(Items listed in a dataset)
***
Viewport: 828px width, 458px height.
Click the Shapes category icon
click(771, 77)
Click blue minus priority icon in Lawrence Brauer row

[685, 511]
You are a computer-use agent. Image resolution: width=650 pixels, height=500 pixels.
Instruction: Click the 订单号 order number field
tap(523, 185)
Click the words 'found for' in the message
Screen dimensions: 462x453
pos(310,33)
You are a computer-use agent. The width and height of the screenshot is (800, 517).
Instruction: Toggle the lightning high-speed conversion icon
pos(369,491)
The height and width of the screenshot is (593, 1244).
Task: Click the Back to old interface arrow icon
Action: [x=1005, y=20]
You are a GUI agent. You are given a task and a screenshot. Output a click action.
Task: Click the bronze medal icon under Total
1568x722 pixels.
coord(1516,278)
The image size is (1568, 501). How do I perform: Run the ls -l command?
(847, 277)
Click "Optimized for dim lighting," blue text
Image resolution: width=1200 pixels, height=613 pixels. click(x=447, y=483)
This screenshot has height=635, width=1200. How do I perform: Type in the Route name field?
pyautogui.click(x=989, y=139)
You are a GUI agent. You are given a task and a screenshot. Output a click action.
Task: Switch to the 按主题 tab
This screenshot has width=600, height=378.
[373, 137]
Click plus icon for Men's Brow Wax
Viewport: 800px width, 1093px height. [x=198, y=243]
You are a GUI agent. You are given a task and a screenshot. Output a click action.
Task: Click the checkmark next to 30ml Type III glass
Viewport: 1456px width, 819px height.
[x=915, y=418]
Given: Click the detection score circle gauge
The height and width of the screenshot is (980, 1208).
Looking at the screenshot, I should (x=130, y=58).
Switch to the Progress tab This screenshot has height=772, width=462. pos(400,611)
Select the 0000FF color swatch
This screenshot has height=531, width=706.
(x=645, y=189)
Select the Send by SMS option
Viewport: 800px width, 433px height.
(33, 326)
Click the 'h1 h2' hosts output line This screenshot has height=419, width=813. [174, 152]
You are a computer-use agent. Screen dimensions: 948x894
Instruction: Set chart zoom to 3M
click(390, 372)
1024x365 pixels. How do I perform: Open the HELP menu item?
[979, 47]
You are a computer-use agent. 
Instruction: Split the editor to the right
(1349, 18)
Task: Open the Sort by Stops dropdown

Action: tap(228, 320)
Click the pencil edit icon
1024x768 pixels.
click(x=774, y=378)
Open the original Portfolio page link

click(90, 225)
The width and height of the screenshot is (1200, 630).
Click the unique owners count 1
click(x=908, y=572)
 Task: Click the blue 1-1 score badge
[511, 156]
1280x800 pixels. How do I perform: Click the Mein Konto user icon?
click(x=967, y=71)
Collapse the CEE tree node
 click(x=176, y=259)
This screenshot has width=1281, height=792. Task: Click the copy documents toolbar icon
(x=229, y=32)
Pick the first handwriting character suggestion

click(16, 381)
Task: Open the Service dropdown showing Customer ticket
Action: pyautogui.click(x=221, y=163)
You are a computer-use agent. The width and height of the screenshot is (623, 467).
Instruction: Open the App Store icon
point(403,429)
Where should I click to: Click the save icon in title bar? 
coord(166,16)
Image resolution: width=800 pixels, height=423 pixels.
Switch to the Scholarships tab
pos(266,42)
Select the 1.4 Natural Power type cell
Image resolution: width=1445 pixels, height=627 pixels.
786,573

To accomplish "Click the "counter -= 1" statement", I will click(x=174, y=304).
***
**ASSIGNMENT:** For the entries shown above, tally every line containing the word "computer". Report the tally and nothing else.

**EXPECTED ANSWER:** 5